Reason: This article has been retracted at the request of the authors, because of a data entry error, which is fundamental to the study findings. As background, this was a clinical study where a specific variable was tested in a large database. The process involved merging a variable (presence or absence of syncope) from one electronic source with an alternate electronic database of patients with pulmonary arterial hypertension and assessing associations and outcomes. In proceeding to design a follow-up study to this work, Dr. Le went back to the original source file to abstract new data. In doing this she identified a ‘cut-and paste’ error in which the column of syncope data was transferred incorrectly where syncope/no syncope variables were assigned to wrong subjects. This led to a critical error that then got carried forward and a fundamental misclassification of syncope in the final study group. This error fundamentally affects the results, which now do not fully support the conclusions.
The paper has been cited once, according to Thomson Scientific’s Web of Knowledge.
We’ve tried to contact Le and Kane for more information, and will update with anything we find out.

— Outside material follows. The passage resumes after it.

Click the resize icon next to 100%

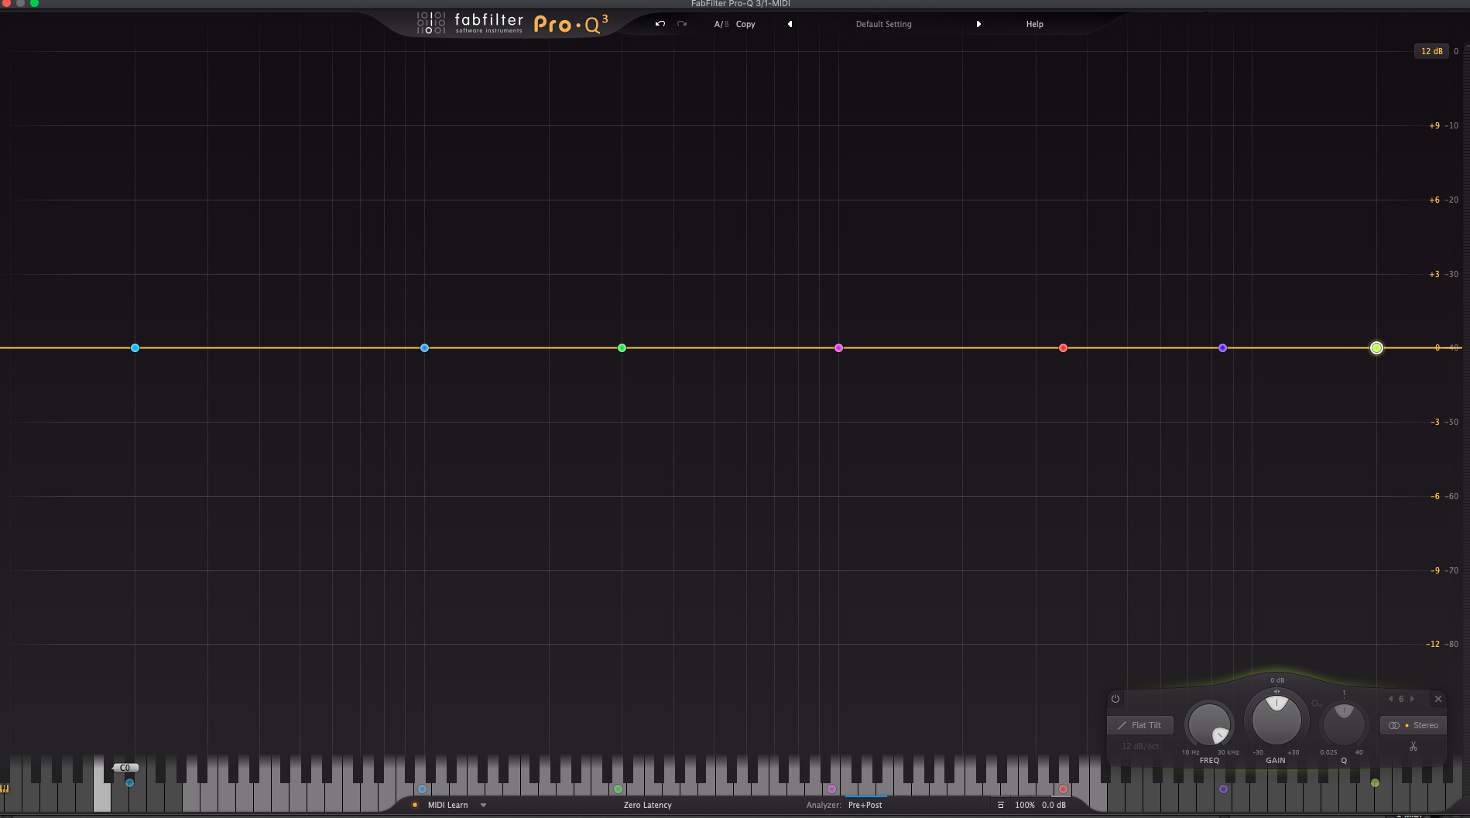point(1001,805)
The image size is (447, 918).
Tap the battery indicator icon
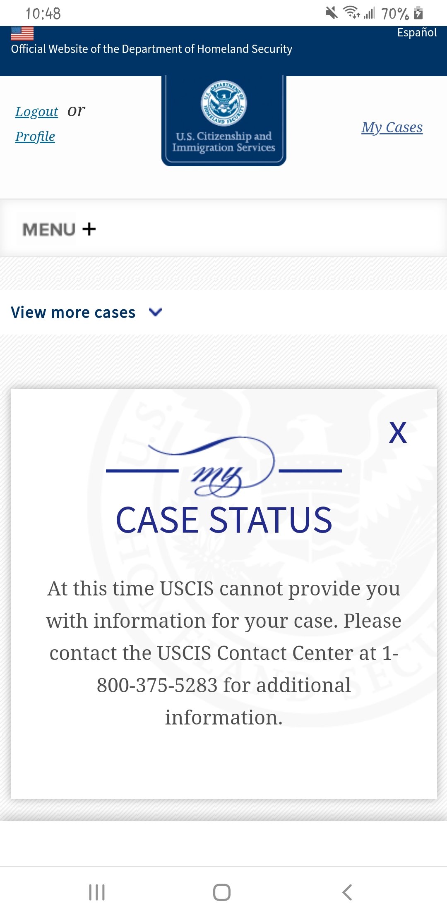click(418, 13)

The Journal of the American College of Cardiology, like many journals, struggles with limited resources that allow errors to pass through, according to an April 17 editorial from Anthony N. DeMaria, the journal’s editor-in-chief. In “Scientific Misconduct, Retractions, and Errata”, DeMaria wrote:
If we can believe that over 10% of investigators are aware of scientific misconduct, either we as editors have been extraordinarily discerning of such transgressions during the review process, or we have occasionally been duped. This perhaps would not be surprising given the limited arsenal available to us to identify misconduct.
Kane’s group voluntarily came forward to admit their errors, and there was no misconduct reported.
The retraction also puts into question an abstract published in 2010 in Chest that had a similar conclusion to that of the JACC paper:
In a broad spectrum of clinical PAH patients, syncope is infrequent, associated with markers of right heart dysfunction and is strongly and independently predictive of poor outcome.
Cardiology Today featured the research on April 18, 2011 during its coverage of the The International Society for Heart & Lung Transplantation 31st annual meeting and scientific sessions. They quoted Le:
Presyncope/syncope is associated with markers of increased disease severity in newly diagnosed PAH patients. However, it was not predictive of unadjusted survival.
James Young, a Cardiology Today section editor, wrote a brief editorial to accompany the online article:
To me, the interesting aspect of this data was validation of something that has been repeatedly mentioned by astute clinicians of yesteryear: the relationship of presyncope and syncope to severity of PAH. It was an elegant analysis of an important registry and raises the question of a pathophysiologic link of syncope/presyncope to worsening PAH and not just something that is a consequence of PAH.